Monday, Apr. 12, 1948

Trouble in the Citadel

Just before 9 o'clock one morning last week, 600 pickets blocked the doors of the New York Stock and Curb Exchanges. Raucous and cocky, they greeted brokers and clerks with jeers, catcalls and boos. Girls who went into the building entered into a bedlam of epithets such as "stinking tomato" and "scab bitch." Wall Street wondered what had happened: the pickets did not seem to be the white-collar clerks, runners and telephone operators of the A.F.L. United Financial Employes, who had called a strike at the exchanges. Most of them weren't.

They were lean, hard-boiled young sailors from the A.F.L. Seafarers International Union. The Seafarers, following the pattern of C.I.O.'s brawling National Maritime Union in helping striking white-collar workers, had decided to put some noise and muscle into the Financial Employes' walkout. When the cops moved in on them to clear the entrances, the seamen had their own roughhouse counter-move ready. They rushed the cops, blocked the exchange entrance with a carpet of bodies. The surprised policemen started swinging their clubs--and the first labor brawl in Wall Street's history was on.

When it ended 30 minutes later, 45 pickets had been carted off to the police station and a dozen participants hurt. (Among the injured: a plain-clothes man who was mistaken for a picket by the cops and soundly slugged.)

Next day, 500 policemen patrolled the block around the Stock Exchange and there was no more trouble. The American Civil Liberties Union deplored the "lie-down," saying: "By completely denying the right of access to and from the ... Stock Exchange, the pickets abused their lawful right to picket." But it also found "little or no justification for the club-wielding tactics of the police."

One-Man Squad. Many a newly unionized financial worker worriedly wondered what he had got himself into. The union, apparently as untainted by Communist influences as its ally, the Seafarers, was the one-man creation of bespectacled M. David Keefe, onetime Stock Exchange employee. Dave Keefe had started as a $15-a-week page boy; after 13 years he had worked himself up to $37. He organized the union in 1942, saw it almost fall apart after he joined the Seabees. He pulled it together again after war's end and, boasting a membership of 5,000, held contracts with both exchanges.

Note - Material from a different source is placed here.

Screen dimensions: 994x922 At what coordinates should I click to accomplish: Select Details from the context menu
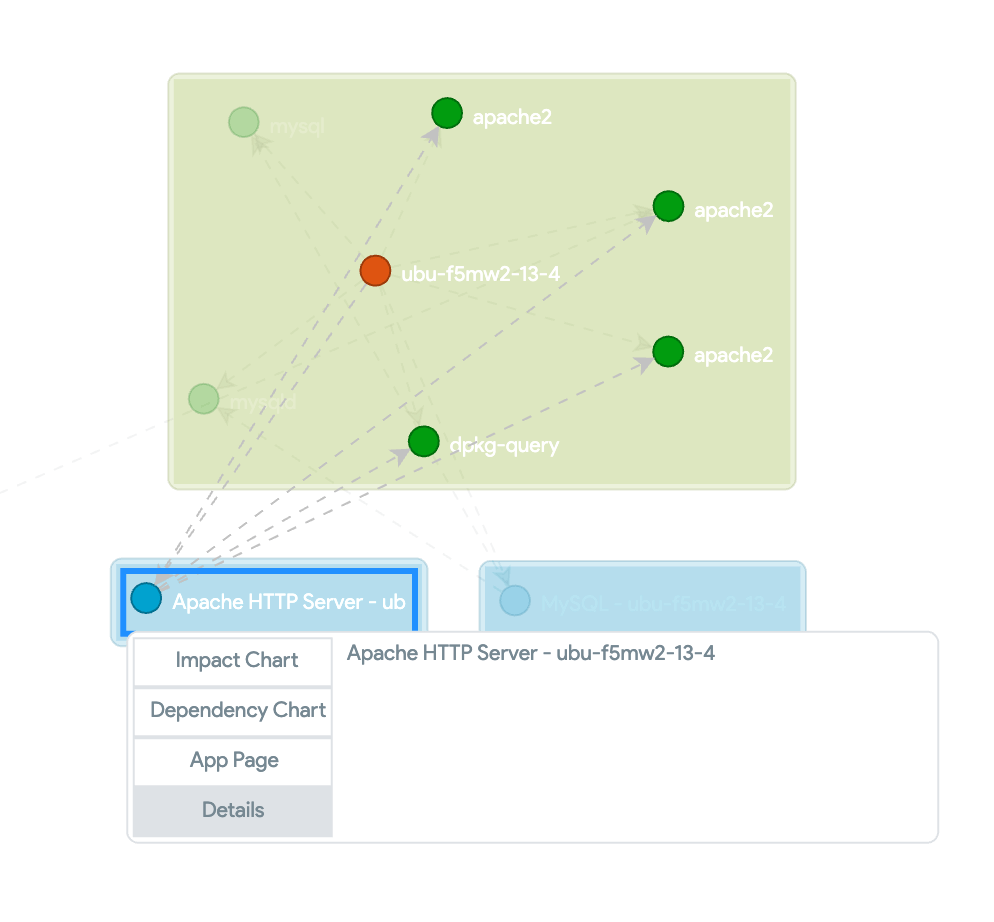pyautogui.click(x=232, y=810)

When the contracts came up for renewal, he demanded a union shop, a $9-a-week raise for employees making less than $40, and $15 for those making more. The exchanges refused the union shop, but offered pay boosts of $3 to $5 from the Stock Exchange and a one-year 10% cost-of-living bonus from the Curb.

With the drop in trading, the exchanges argued that that was all they could afford. To pay even the bonus, said Curb President Francis Adams Truslow, he would probably have to dig into the Curb's cash reserve. Keefe threatened to strike, shrewdly waited till the market was on its way up--and brokers had their hands full with heavy trading--to call his members out. But even with the lusty help of the seamen, he fell far short of crippling the citadel of speculation.

Clean-up Squad. About 800 of the 1,300 Stock Exchange employees walked out. Their places were taken by brokers and exchange members. Robert A. Magowan and Norman Smith, partners in Merrill Lynch, Pierce, Fenner & Beane, helped run messages on the floor of the Stock Exchange. Vice President John Haskell headed a detail that cleaned up the exchange at night. Curb President Truslow and Chairman Edward C. Werle padded around as night watchmen. In a, day or so, the exchanges were operating almost normally, though the makeshift staffs sweated to keep up with the heavy trading.

Encouraged by the tax cut and passage of ERP (see NATIONAL AFFAIRS), trading soared to 1,778,200 shares at midweek, second best day since October. Prices went up also. In four days the Dow-Jones industrial average jumped 3.66 points to 177.61, highest close since mid-January.

Having failed to cripple the exchanges, Keefe threatened a "general strike" of all the brokerage houses in the Street. By week's end he surprised three houses, Shields & Co., E. F. Button & Co. and Bache & Co., by calling strikes and picketing them. Two of them hadn't even suspected that they had any unionists on their staffs. Actually, they had only a few. At Hutton, only 18 of 325 employees walked out. It looked as if Dave Keefe faced a long and probably a losing fight. Said Stock Exchange President Emil Schram: "We are prepared to function indefinitely ... we have lots of help on the floor."